Per quanto riguarda gli scrittori sicuramente William Gibson, uno scrittore che usa frasi molto frammentate e a cui mi sono ispirato per il mio stile. Inoltre usa il ritmo della scrittura in modo molto intelligente, perché abbina il ritmo di scrittura al tipo di scena: se c'è una scena con molta azione allora usa frasi più brevi, mentre nelle scene drammatiche si sofferma sulle descrizioni e sui dettagli. È stato un'influenza grandissima per il mio lavoro e il primo scrittore che ho studiato a fondo per formarmi in quanto autore. Un'altra influenza per me è la musica: quando scrivo ascolto sempre la musica, non con le parole perché mi distraggono, ma uso musiche che evochino quello che scrivo. Adoro Ludovico Einaudi e abbino anche qui i ritmi che la sua musica ha a quello che sto scrivendo.

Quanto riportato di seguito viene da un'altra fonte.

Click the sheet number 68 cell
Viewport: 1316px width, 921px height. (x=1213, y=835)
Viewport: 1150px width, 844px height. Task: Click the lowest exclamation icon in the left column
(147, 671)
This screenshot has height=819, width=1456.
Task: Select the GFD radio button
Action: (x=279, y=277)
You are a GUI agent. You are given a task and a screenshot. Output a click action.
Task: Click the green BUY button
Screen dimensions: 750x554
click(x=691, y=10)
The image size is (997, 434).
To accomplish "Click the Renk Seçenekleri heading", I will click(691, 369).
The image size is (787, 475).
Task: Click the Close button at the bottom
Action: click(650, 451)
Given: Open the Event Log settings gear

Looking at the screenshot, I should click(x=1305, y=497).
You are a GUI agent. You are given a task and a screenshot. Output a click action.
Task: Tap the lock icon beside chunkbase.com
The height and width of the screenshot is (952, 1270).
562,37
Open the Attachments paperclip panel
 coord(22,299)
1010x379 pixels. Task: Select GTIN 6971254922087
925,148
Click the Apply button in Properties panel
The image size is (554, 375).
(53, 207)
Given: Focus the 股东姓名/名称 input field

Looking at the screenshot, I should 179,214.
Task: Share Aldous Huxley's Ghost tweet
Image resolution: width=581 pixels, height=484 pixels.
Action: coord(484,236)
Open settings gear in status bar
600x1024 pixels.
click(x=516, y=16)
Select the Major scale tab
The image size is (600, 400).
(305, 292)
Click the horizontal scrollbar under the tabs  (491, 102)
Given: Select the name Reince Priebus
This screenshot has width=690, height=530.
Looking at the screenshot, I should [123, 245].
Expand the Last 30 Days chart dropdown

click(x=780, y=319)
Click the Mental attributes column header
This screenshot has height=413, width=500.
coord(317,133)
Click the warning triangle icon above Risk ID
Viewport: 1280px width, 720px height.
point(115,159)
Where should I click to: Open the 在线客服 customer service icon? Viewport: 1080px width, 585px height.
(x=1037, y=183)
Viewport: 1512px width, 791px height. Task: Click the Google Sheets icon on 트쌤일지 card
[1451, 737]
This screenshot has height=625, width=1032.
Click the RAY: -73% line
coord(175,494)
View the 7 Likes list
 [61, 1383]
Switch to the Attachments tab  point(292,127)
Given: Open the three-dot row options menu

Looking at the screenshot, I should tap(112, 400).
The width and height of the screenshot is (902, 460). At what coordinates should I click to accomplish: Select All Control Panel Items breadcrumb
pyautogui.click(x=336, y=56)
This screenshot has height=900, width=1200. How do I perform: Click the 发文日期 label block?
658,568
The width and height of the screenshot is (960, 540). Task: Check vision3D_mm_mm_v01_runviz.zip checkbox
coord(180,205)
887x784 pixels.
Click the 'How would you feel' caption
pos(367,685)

Anche le colonne sonore dei film, quelle orchestrali: ad esempio quando ascolto la colonna sonora di Avengers so che starò scrivendo una scena movimentata, piena d'azione. Le band che ascolto sono un'altra influenza che mi serve, perché le parole di queste canzoni evocano idee che possono essermi utili per la scrittura.
8. Come ti è approcciato alla scrittura? Come ha capito di voler diventare uno scrittore?
Il processo della scrittura è un processo a cui mi sono approcciato quando avevo circa 12 anni, iniziando a giocare a Dangeons & Dragons. Ho poi iniziato a lavorare nelle pubblicità, scrivendo i copioni per gli spot televisivi: in un certo senso raccontavo delle storie, anche se di 30 secondi, quindi storie molto brevi, però la struttura è la stessa del romanzo, con un inizio, un corpo e una fine, come se fosse un romanzo in miniatura. È stato un grande esercizio per me come scrittore, perché ho imparato a raccontare una storia in 30 secondi. Se si riesce a fare questo si è sicuramente in grado di farlo anche in 160.000 parole.
Quando tornavo a casa, però, ero stanco di scrivere per altri e a circa 35 anni ho iniziato a provare un'insoddisfazione nei confronti del mio lavoro perché stavo sprecando la mia energia creativa cercando di convincere i consumatori a comprare carta igienica o cereali per la colazione, quindi non ero molto soddisfatto, volevo qualcosa che fosse totalmente mio, un ruolo più importante di cui avere anche il controllo al cento per cento.